At Bullseye Marketing, one of our ‘core strengths’ is the creative process and placement of Digital Display Ads. In this blog, we’re going to discuss what makes-up a good display message.
What is display advertising?
The first banner ad appeared on the web in 1994 and was a little rectangular ad for AT&T on the first version of wired.com. Years, and trillions of ads later, the fundamentals of display advertising remain largely the same.
A display ad, or banner ad, is the box or ‘banner’ on a website that stands out from the rest of the website and looks distinctly like an ad. For example, it often features a product image, brand, and call-to-action (CTA).
Display ads and display marketing can range from simple static images and animations to videos and interactive applications. But one thing remains the same: when clicked on by a viewer they link back to a company’s website or a dedicated landing page.
How do I create an awesome banner?
There are essentially 6 parts to each successful banner design. These are:
- The size
- The background
- The headline
- The sub-text
- The CTA (Call To Action)
- The product image
** Plus a 7th part that’s often overlooked, but incredibly important:
- The Landing Page
Which sizes of banners should I create?
According to our research, 89% of all banner ad impressions are made up of these 4 sizes:
|300×250 Medium Rectangle, 40% of inventory|
|728×90 Leaderboard – 25% of inventory|
|320×50 Mobile Leaderboard – 12%|
|160×600 Wide Skyscraper – 12%|
Putting it all together
Here is a short checklist of things to consider when planning your campaigns:
- Banner Sizes
- If you’re just starting out, 4 sizes will cover 89% of all placements;
- 300×250 Medium Rectangle
- 728×90 Leaderboard
- 320×50 Mobile Leaderboard
- 160×600 Wide Skyscraper
- Consider whether you should use a solid-color background or a photo background.

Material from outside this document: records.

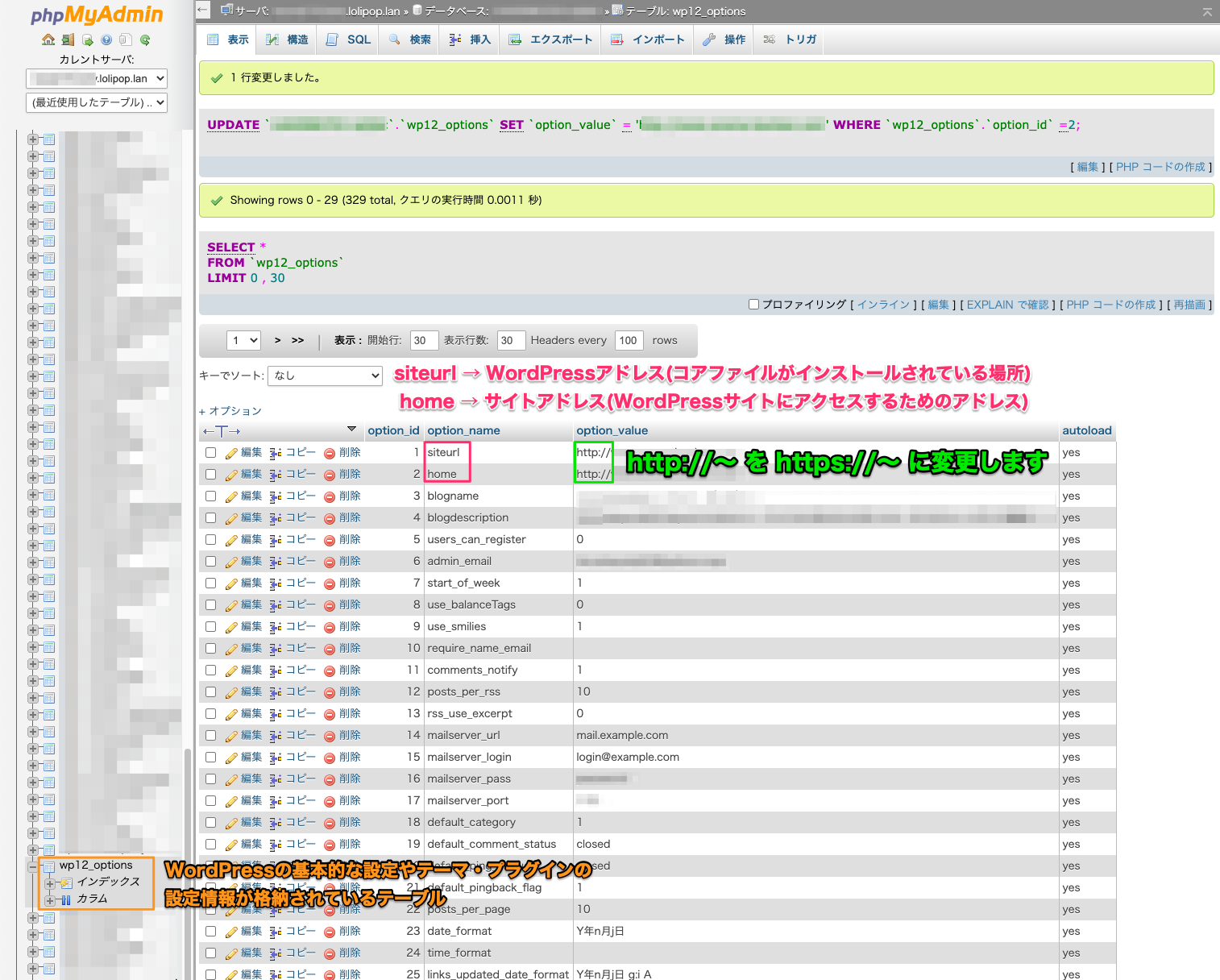Click the 表示行数 number input field
This screenshot has width=1220, height=980.
pos(511,340)
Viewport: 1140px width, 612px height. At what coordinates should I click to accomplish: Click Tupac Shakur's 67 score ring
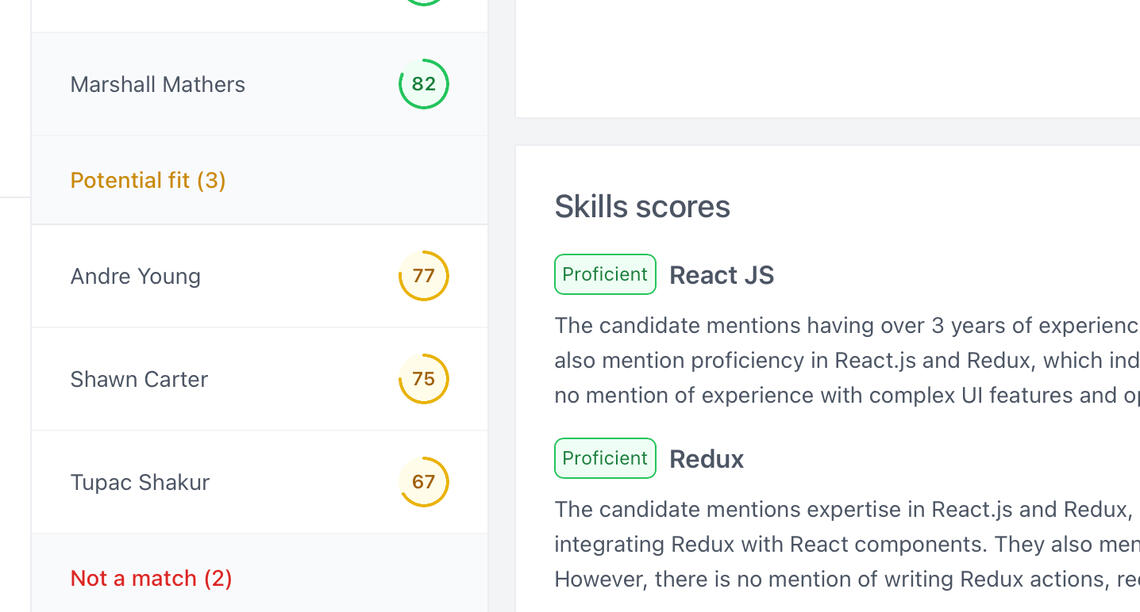424,482
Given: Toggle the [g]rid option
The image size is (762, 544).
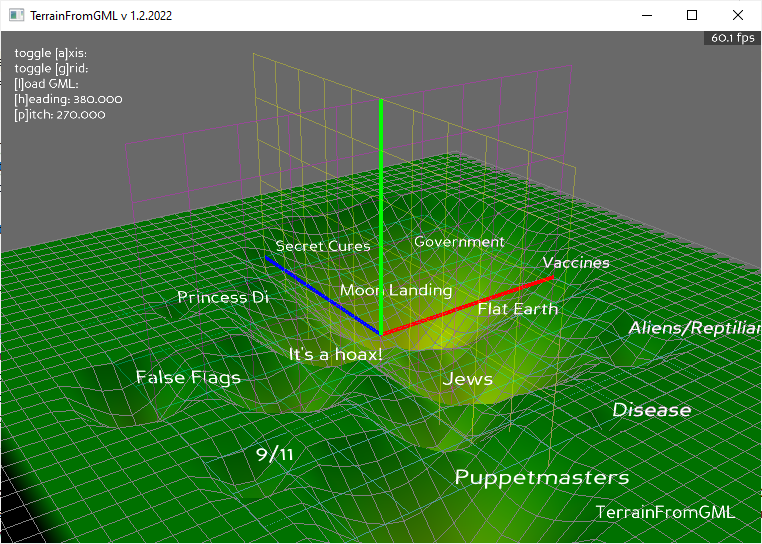Looking at the screenshot, I should click(51, 69).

- Solid color is good when you want to showcase your product or have a very clear message
- Photo backgrounds can work well when you’re selling complex products or want to tell a story with imagery.
- Keep it short. One sentence, or maximum two, should be enough to convey your message. Think of a Display Banner as a Billboard……..5-7 words: MAX.
- If you need to convey further information to the viewer, this is the place to do it. Again, keep it short. It’s usually better to have a Read More-CTA than cramming your banners with text.
5. Product Image
- If you have a beautiful product, show it off!
- Crisp product images and a clear message sells products.
- Think about the colors. Using the opposite color of your background usually works well.
- Tell people what you want them to do:
- If you’re selling shoes – tell people to Shop Now
- If you’re selling complex digital products – tell people to Learn More
- If you’re selling online gambling – tell people to Bet Now
7. Landing Page
- Use a dedicated landing page
- You’ll see conversions improve and get happier customers if you take them where they expect to be taken when they click the banner. Their Time on Site (otherwise known as “stickiness”) will increase drastically and will help visitors stick around longer and understand what you have to offer.
- An animated ad is any digital display unit that has movement—no matter the intricacy or simplicity of the movement involved. In contrast, static banners have zero movement; they’re the web equivalent of your morning paper.
- (Believe it or not) – Website visitors are NOT going to a site to look for Display Ads <I know – shocking>. So – you have to be ‘proactive’ and make them notice your banner ad, which includes ‘movement’ – otherwise know as Animated Gifs
Have fun creating your banners – and think about what you want to tell people, and you should be good to go!